The long awaited scheme, which will enable schools to monitor how effectively they are educating children about healthy eating and physical exercise, will launch this year.

The voluntary scheme, which was announced in the Government’s child obesity plan, is to help primary schools recognise and encourage their contribution to preventing obesity by helping children to eat better and move more.

The scheme will be taken into account during Ofsted inspections. Once in operation, it will be referred to in the School inspection handbook.

The healthy schools rating scheme will let schools self-assess how they are doing in terms of areas such as healthy eating, the school food standards and children being physically active.
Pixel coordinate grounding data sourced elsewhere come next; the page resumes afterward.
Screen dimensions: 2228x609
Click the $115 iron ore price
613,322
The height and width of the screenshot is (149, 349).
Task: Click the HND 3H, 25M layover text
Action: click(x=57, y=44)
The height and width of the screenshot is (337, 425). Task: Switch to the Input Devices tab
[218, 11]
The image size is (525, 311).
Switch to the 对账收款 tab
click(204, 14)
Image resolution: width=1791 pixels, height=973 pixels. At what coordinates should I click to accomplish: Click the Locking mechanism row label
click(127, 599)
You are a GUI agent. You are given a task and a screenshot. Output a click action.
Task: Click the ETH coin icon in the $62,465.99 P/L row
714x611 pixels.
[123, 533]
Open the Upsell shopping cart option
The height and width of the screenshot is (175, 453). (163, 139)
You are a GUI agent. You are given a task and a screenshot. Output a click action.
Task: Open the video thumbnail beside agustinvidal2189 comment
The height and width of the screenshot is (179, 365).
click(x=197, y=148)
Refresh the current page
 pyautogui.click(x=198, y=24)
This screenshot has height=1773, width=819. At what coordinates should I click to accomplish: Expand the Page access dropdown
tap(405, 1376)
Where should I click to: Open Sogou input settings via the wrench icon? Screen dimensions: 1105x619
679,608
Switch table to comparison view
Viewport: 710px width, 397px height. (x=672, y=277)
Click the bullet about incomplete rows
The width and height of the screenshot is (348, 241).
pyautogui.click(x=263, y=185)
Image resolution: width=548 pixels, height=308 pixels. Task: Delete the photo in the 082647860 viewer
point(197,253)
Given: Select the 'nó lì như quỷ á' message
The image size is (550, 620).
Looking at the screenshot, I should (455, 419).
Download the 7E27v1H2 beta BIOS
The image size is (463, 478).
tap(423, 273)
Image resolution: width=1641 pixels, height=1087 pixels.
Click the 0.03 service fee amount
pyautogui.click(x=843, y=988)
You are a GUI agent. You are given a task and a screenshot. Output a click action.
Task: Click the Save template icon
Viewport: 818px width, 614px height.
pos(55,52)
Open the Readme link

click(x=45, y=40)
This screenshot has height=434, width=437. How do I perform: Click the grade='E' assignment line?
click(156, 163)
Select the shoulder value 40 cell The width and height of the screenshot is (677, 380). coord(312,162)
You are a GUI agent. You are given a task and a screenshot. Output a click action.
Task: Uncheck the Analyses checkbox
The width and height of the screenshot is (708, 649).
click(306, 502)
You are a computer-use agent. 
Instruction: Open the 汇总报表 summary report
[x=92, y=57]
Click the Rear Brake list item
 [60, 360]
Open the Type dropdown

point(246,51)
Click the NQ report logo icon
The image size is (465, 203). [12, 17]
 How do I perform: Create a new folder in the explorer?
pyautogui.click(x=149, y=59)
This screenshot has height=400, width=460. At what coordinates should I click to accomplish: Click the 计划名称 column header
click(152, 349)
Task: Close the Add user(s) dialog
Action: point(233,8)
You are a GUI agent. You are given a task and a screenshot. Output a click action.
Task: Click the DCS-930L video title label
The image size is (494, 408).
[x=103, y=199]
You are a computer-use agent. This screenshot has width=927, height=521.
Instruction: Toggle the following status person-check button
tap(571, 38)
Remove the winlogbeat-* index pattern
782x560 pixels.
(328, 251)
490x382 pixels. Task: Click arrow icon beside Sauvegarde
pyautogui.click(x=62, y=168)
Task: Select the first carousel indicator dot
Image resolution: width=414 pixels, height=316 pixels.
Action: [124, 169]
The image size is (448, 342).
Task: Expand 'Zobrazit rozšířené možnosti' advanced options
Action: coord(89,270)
It will give them a rating as to how well they are doing, which they can share with parents and their community.

Putting healthy eating on the early years menu

Healthy habits in reception as part of the school day

Speaking at the Westminster Food & Nutrition Forum’s seminar on childhood obesity earlier this month, the assistant director of the Healthy Pupils Unit at the DfE, Andrew Hudson, unveiled details of the scheme – which was originally slated to be rolled out in September 2017.

He said it will also provide the DfE with useful information about how schools are performing in the areas of healthy eating and physical activity.

Delegates raised concerns, during a question and answer panel session, about what they said was Ofsted’s lack of attention to healthy eating during the inspection process, with many claiming that the organisation was not doing enough to prevent childhood obesity.

Mr Hudson said he would feed back delegates’ comments to the DfE. However, he said he believed Ofsted’s new Education Inspection Framework includes a reference to healthy living.

The new Schools inspection handbook, which comes into force in September, states under ‘Personal Development’ that schools should be ‘developing pupils’ understanding of how to keep physically healthy, eat healthily and maintain an active lifestyle, including giving ample opportunities for pupils to be active during the school day and through extra-curricular activities’.